Такой финал часто объясняют абсолютной замкнутостью художественного времени сказки. Это безусловно верно, но замкнутость времени изначально не причина, а следствие. Поэтому необходимо найти все-таки не только формально-поэтическую или ретроспективно-мифологическую, но и непосредственно содержательную мотивировку «свадьбы» как почти обязательной формы завершения пути-судьбы.
Думается, дело заключается не только в изменении социального статуса персонажа (скажем, стал «царским зятем»), ибо это изменение не объясняет «отсутствие событий» и неподвижность персонажа, а, скорее, предполагает усиление его активности; дело заключается также не только в том, что в финале сказки реализованы народные, крестьянские представления о счастье, ибо тогда (если иметь в виду конкретные сказочные формы «счастья») — это, что ни говори, куцые и убогие представления: «Получил царскую дочку и полцарства в придачу».[310]
Б. Н. Путилов подчеркивает: «Фольклорное сознание не дублирует и не воспроизводит механически представления коллектива, оно их по-своему моделирует и описывает».[311] Безусловно, в волшебной сказке отражаются и исторически обусловленные конкретно-бытовые представления носителей сказочного фольклора о хорошей жизни, и социальные идеалы, но вместе с ними и в них также отражается и стихийное натурфилософское чувство связи человека и природы.
С точки зрения этого натурфилософского аспекта в волшебной сказке через сказочную семью человек непосредственно погружен в природу (сказочная семья, в отличие от былинной семьи, является не столько «ячейкой общества», сколько своеобразным «посредником» в центральном волшебно-сказочном противопоставлении человека и природы). «Свадьба», таким образом, — знак рождения семьи, знак рождения новой жизни. Герой выполнил то, что максимально отпущено ему природой, — создал новую жизнь.[312]
«Свадьба», следовательно, является знаком того, что герой осуществил свое жизненное предназначение, в этом — его судьба и в этом — его счастье. Счастье в волшебной сказке — максимально полная реализация всех возможностей человека. Именно полнота реализации всех возможностей человека объединяет и, что еще важнее, объясняет все конкретные формы проявления этого счастья: и на бытовом уровне («добра наживать»), и на социально-утопическом (герой стал «царским зятем» и получил «полцарства впридачу»), и на натурфилософском. Именно натурфилософский смысл сказочного «счастья» помогает увидеть в разнообразных конкретных бытовых и социальных его формах не унылое, бескрыло-утилитарное стремление обрести «долговременный спокой», а отблеск всеобъемлющего (т. е. объемлющего и природу, и культуру) идеала справедливости, которая и означает прежде всего максимальную реализацию и утверждение человеческой сущности.
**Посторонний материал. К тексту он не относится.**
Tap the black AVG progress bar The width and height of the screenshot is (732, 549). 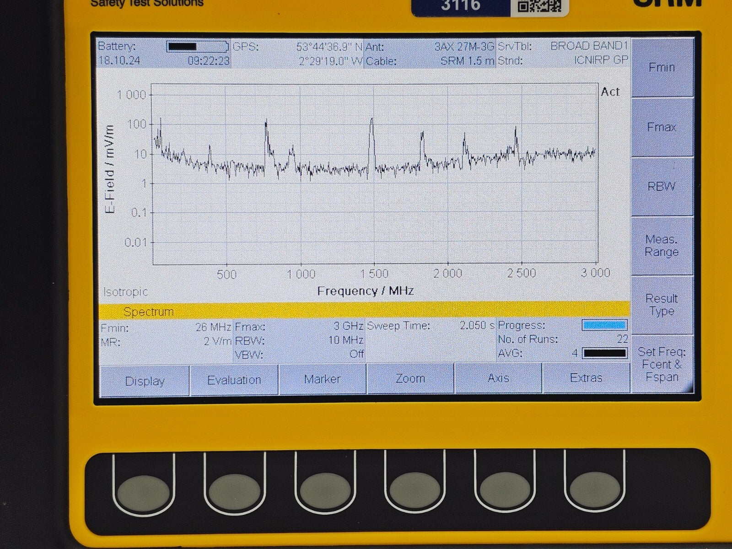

Но именно полнота реализации человеческой сущности героя, полнота счастья, наглядно демонстрируемого в сказочной «свадьбе», означает невозможность дальнейшего продолжения. Такое счастье — действительно конец пути. Путь может продолжаться, но это уже другой — дальний путь без возврата, путь «во матушку сыру землю». Имеет глубокий смысл не раз отмечавшийся некоторый изоморфизм свадебного и похоронного обрядов, а также свадебного обряда и волшебной сказки в целом.[313] Сказка заканчивается вовремя, в срок (недаром «счастье» и «судьба» могут представляться «временем», «сроком»[314]), за которым волшебно-сказочный оптимистический образ пути-дороги, дороги-жизни, переходит в символический образ дороги-смерти, характерный уже для похоронной обрядовой поэзии.